Research / Clinical Summary

Jeffrey Esko, PhD Professor, Cellular & Molecular Medicine / Medicine Tumor Growth, Invasion & Metastasis Program Contact by Email Visit the Website

Our work has focused on two areas of cancer biology. First, we have continued our development of glycoside decoys for altering glycosylation on the surface of tumor cells as a strategy for inhibiting metastasis. Secondly, we have continued our studies of proteoglycans in tumor formation and have devised strategies for identifying small molecule inhibitors of glycosaminoglycan biosynthesis.

Disaccharide based decoys. Sialyl Lewis X (sLeX) is a cell surface carbohydrate antigen expressed on many carcinomas that facilitates tumor metastasis by binding to the selectin class of cell adhesion receptors located on platelets and endothelia. Patient survival studies after surgical resection of tumors indicate higher mortality for those patients whose tumors express sLeX. Therefore, the development of a pharmacological approach to inhibit sLeX on tumor cells could improve patient survival. Towards this goal, we have developed a metabolic inhibitor of sLeX. In vitro, peracetylated GlcNAc3Gal-O-naphthalenemethanol acts as a primer of oligosaccharide synthesis, diverting the assembly of mucin type oligosaccharides on endogenous glycoproteins. Priming in mouse LLC Lewis lung carcinoma and B16BL6 melanoma cells results in inhibition of tumor cell sLeX expression and a concomitant reduction in adhesion to purified P-selectin. Treated tumor cells in a syngeneic immunocompetent mouse metastasis model have reduced survival, resulting in a reduction in pulmonary metastasis. Furthermore, administration of the compound to mice reduces spontaneous metastatic seeding of the lungs from primary subcutaneous tumors. Analogs have been made that no longer act as primers, but which retain sLeX inhibitory activity. These metabolic inhibitors represent a novel treatment strategy for reducing tumor metastasis and are under development as therapeutic agents in collaboration with Zacharon Pharmaceuticals, Inc (La Jolla, CA).

Endothelial heparan sulfate: A novel target in tumor angiogenesis. During tumor angiogenesis, heparan sulfate proteoglycans facilitates binding of key growth factors to their receptors on the endothelial surface. To examine the role of endothelial heparan sulfate during angiogenesis, we generated mice bearing an endothelial-targeted deletion in one of the sulfotransferases involved in heparan sulfate biosynthesis (Ndst1). Physiological angiogenesis during cutaneous wound repair was unaffected as was growth and reproductive capacity of the mice. In contrast, pathological angiogenesis in experimental tumors was altered, resulting in significantly smaller tumors and reduced microvascular density and branching.

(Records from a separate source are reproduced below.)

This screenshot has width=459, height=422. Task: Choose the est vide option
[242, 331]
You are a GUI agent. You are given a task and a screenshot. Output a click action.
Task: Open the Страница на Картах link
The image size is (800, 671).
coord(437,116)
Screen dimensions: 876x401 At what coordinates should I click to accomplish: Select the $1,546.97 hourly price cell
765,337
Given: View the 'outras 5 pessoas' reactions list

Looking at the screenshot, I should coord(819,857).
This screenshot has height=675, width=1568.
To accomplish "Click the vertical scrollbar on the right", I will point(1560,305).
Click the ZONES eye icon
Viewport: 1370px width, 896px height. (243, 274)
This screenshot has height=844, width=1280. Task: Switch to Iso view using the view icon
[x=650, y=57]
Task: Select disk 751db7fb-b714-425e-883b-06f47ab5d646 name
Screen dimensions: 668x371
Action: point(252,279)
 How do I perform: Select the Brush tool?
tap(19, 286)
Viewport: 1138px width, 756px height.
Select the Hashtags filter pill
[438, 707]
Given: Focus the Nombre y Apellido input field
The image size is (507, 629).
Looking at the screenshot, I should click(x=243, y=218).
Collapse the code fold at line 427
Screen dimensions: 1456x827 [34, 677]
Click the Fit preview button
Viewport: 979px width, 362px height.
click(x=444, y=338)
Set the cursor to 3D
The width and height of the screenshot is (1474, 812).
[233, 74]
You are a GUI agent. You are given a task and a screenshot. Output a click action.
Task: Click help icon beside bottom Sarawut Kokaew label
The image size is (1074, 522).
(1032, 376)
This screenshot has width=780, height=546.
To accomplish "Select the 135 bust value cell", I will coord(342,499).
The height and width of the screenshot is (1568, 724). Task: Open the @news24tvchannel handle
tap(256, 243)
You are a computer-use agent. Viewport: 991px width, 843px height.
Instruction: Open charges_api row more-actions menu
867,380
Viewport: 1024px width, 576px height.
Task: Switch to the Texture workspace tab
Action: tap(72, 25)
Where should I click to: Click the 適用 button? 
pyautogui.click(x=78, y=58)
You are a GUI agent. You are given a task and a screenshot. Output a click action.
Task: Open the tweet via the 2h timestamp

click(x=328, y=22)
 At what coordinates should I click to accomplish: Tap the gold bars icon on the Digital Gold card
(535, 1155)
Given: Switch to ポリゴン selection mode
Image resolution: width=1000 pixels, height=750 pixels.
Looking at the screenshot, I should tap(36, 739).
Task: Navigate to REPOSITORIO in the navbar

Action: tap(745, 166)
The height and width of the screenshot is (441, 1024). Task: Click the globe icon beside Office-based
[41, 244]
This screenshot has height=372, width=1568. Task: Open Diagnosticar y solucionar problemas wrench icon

To simulate the angiogenic environment of the tumor, endothelial cells were isolated and propagated in vitro with proangiogenic growth factors. Binding of FGF-2 and VEGF164 to cells and to purified heparan sulfate was dramatically reduced. Mutant endothelial cells also exhibited altered sprouting responses to FGF-2 and VEGF164, reduced Erk phosphorylation, and an increase in apoptosis in branching assays. Corresponding changes in growth factor binding to tumor endothelium and apoptosis were also observed in vivo. These findings demonstrate a cell-autonomous effect of heparan sulfate on endothelial cell growth in the context of tumor angiogenesis and supports endothelial heparan sulfate as a target for future anti-angiogenic therapy.